## REQUIRED WORK
For this exercise, return all the data exactly as it stands.

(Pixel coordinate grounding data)

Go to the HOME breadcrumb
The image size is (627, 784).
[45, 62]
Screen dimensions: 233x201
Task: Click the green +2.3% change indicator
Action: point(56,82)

## OUTPUT OF THE EXERCISE
Go to the HOME breadcrumb
The image size is (627, 784).
[45, 62]
Screen dimensions: 233x201
Task: Click the green +2.3% change indicator
Action: point(56,82)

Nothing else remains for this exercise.